• [What the task requires]:
Working line by line, output the entries below exactly as they appear.

• [Data shown]:
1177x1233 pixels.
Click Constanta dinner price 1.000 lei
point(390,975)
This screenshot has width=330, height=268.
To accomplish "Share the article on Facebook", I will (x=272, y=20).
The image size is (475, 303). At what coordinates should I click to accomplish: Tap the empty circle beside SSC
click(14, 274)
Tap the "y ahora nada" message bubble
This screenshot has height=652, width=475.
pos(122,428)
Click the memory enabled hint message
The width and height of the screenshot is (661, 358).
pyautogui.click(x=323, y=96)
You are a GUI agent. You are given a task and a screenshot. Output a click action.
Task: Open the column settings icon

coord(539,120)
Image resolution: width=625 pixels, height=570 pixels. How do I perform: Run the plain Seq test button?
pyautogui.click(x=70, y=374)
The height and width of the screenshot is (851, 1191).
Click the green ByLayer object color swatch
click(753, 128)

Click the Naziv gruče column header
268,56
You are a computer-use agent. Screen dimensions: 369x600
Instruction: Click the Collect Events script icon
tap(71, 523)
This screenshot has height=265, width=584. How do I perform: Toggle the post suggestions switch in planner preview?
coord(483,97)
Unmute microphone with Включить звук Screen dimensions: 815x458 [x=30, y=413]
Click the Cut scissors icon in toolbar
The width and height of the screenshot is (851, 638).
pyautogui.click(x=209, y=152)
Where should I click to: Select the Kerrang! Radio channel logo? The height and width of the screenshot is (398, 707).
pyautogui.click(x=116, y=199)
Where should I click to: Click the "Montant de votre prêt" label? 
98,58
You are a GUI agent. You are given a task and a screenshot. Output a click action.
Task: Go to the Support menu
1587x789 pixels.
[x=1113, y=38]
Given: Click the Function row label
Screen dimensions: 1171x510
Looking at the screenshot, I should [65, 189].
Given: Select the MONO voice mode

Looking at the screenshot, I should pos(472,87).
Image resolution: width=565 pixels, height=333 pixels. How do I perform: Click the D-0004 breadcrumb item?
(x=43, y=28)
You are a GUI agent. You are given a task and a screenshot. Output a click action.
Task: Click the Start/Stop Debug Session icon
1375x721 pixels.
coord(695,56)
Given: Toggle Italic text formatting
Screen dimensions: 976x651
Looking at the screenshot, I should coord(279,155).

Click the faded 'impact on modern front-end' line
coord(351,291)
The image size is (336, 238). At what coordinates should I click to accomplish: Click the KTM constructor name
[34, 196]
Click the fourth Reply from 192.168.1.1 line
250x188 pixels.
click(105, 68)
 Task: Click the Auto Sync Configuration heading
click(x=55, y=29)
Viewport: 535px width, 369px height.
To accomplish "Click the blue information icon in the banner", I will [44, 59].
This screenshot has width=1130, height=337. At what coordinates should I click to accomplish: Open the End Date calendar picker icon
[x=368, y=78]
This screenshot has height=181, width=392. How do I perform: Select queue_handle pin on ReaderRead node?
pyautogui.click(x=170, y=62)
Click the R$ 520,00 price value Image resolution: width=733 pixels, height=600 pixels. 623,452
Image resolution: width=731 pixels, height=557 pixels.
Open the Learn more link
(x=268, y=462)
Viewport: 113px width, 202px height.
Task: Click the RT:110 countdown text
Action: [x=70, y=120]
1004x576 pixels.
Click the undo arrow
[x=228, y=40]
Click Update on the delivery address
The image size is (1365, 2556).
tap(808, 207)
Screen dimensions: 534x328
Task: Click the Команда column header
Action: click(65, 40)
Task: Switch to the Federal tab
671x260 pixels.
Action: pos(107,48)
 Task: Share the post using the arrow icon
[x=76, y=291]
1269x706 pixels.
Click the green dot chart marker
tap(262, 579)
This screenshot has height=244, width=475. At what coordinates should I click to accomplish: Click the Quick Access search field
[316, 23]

• [Solved exercise]:
1177x1233 pixels.
Click Constanta dinner price 1.000 lei
point(390,975)
This screenshot has width=330, height=268.
To accomplish "Share the article on Facebook", I will (x=272, y=20).
The image size is (475, 303). At what coordinates should I click to accomplish: Tap the empty circle beside SSC
click(14, 274)
Tap the "y ahora nada" message bubble
This screenshot has height=652, width=475.
pos(122,428)
Click the memory enabled hint message
The width and height of the screenshot is (661, 358).
pyautogui.click(x=323, y=96)
You are a GUI agent. You are given a task and a screenshot. Output a click action.
Task: Open the column settings icon

coord(539,120)
Image resolution: width=625 pixels, height=570 pixels. How do I perform: Run the plain Seq test button?
pyautogui.click(x=70, y=374)
The height and width of the screenshot is (851, 1191).
Click the green ByLayer object color swatch
click(753, 128)

Click the Naziv gruče column header
268,56
You are a computer-use agent. Screen dimensions: 369x600
Instruction: Click the Collect Events script icon
tap(71, 523)
This screenshot has height=265, width=584. How do I perform: Toggle the post suggestions switch in planner preview?
coord(483,97)
Unmute microphone with Включить звук Screen dimensions: 815x458 [x=30, y=413]
Click the Cut scissors icon in toolbar
The width and height of the screenshot is (851, 638).
pyautogui.click(x=209, y=152)
Where should I click to: Select the Kerrang! Radio channel logo? The height and width of the screenshot is (398, 707).
pyautogui.click(x=116, y=199)
Where should I click to: Click the "Montant de votre prêt" label? 
98,58
You are a GUI agent. You are given a task and a screenshot. Output a click action.
Task: Go to the Support menu
1587x789 pixels.
[x=1113, y=38]
Given: Click the Function row label
Screen dimensions: 1171x510
Looking at the screenshot, I should [65, 189].
Given: Select the MONO voice mode

Looking at the screenshot, I should pos(472,87).
Image resolution: width=565 pixels, height=333 pixels. How do I perform: Click the D-0004 breadcrumb item?
(x=43, y=28)
You are a GUI agent. You are given a task and a screenshot. Output a click action.
Task: Click the Start/Stop Debug Session icon
1375x721 pixels.
coord(695,56)
Given: Toggle Italic text formatting
Screen dimensions: 976x651
Looking at the screenshot, I should coord(279,155).

Click the faded 'impact on modern front-end' line
coord(351,291)
The image size is (336, 238). At what coordinates should I click to accomplish: Click the KTM constructor name
[34, 196]
Click the fourth Reply from 192.168.1.1 line
250x188 pixels.
click(105, 68)
 Task: Click the Auto Sync Configuration heading
click(x=55, y=29)
Viewport: 535px width, 369px height.
To accomplish "Click the blue information icon in the banner", I will [44, 59].
This screenshot has width=1130, height=337. At what coordinates should I click to accomplish: Open the End Date calendar picker icon
[x=368, y=78]
This screenshot has height=181, width=392. How do I perform: Select queue_handle pin on ReaderRead node?
pyautogui.click(x=170, y=62)
Click the R$ 520,00 price value Image resolution: width=733 pixels, height=600 pixels. 623,452
Image resolution: width=731 pixels, height=557 pixels.
Open the Learn more link
(x=268, y=462)
Viewport: 113px width, 202px height.
Task: Click the RT:110 countdown text
Action: [x=70, y=120]
1004x576 pixels.
Click the undo arrow
[x=228, y=40]
Click Update on the delivery address
The image size is (1365, 2556).
tap(808, 207)
Screen dimensions: 534x328
Task: Click the Команда column header
Action: click(65, 40)
Task: Switch to the Federal tab
671x260 pixels.
Action: pos(107,48)
 Task: Share the post using the arrow icon
[x=76, y=291]
1269x706 pixels.
Click the green dot chart marker
tap(262, 579)
This screenshot has height=244, width=475. At what coordinates should I click to accomplish: Click the Quick Access search field
[316, 23]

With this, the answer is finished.